Given that IIA is incompatible with Pareto and non-dictatorship (i.e. impossible for any realistic public election method)

I reply:

IIAC isn't incompatible with Pareto and non-dictatorship. Only for rank methods. That's only a limitation of rank methods. Plurality doesn't have that limitation. Neither does Approval. Arrow's impossibility theorem could be entitled "Arrow's Limitation of Rank Methods".

If that's important to someone then they'd like Plurality better than Condorcet. Mysefl, I prefer Condorcet to Plurality. So then it must be that, at least for some of us, Arrow's limitation of rank methods isn't important.

The above is true if IIAC can be described by my brief votes-only definition. If Arrow's elusive definition says something different, then of course there's always the possibllity that Approval and Plurality might fail Arrow's unposted IIAC.

Alex continues:

, from a practical perspective, IIA is a worthless criterion.

I reply:

Agreed.

Alex continues:

So the value of Arrow's Theorem is not simply that it proves IIA is impossible.
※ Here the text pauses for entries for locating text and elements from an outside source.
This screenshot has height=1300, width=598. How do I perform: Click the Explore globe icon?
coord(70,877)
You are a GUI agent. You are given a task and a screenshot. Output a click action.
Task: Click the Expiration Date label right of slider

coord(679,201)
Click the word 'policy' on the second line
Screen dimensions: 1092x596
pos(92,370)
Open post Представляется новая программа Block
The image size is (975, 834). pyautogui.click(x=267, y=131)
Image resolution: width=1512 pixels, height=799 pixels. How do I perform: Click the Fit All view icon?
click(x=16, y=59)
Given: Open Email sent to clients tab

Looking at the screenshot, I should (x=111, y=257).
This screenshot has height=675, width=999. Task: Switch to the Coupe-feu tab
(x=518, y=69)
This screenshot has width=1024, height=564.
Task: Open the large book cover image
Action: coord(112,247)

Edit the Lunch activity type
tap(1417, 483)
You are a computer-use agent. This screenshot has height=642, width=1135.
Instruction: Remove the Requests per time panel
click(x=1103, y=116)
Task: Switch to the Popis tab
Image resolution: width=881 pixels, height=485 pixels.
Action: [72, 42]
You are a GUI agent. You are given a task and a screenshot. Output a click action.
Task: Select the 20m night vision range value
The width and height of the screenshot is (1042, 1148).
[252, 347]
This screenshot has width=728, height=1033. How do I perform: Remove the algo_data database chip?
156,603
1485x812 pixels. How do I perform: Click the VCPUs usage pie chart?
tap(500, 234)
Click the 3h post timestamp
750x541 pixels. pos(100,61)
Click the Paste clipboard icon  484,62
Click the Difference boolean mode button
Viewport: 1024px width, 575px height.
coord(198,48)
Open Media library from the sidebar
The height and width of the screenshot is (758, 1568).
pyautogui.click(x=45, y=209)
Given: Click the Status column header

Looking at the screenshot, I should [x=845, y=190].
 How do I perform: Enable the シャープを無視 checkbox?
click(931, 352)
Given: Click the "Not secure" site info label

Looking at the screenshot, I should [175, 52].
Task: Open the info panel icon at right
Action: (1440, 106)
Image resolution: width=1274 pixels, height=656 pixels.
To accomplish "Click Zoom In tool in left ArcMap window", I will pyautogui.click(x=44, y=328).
It is that he shows that:

1) Seemingly simple properties can be impossible to satisfy, indicating that election methods can be subtle and complicated things
2) Some of these subtleties can be addressed by general statements that transcend any particular method, meaning that election methods need not be studied method-by-method. Sure, there's a place for that approach, but that approach can be supplemented and informed by a more general analysis.


I reply:

Fair enough. Arrow may have been first with demonstrations like that.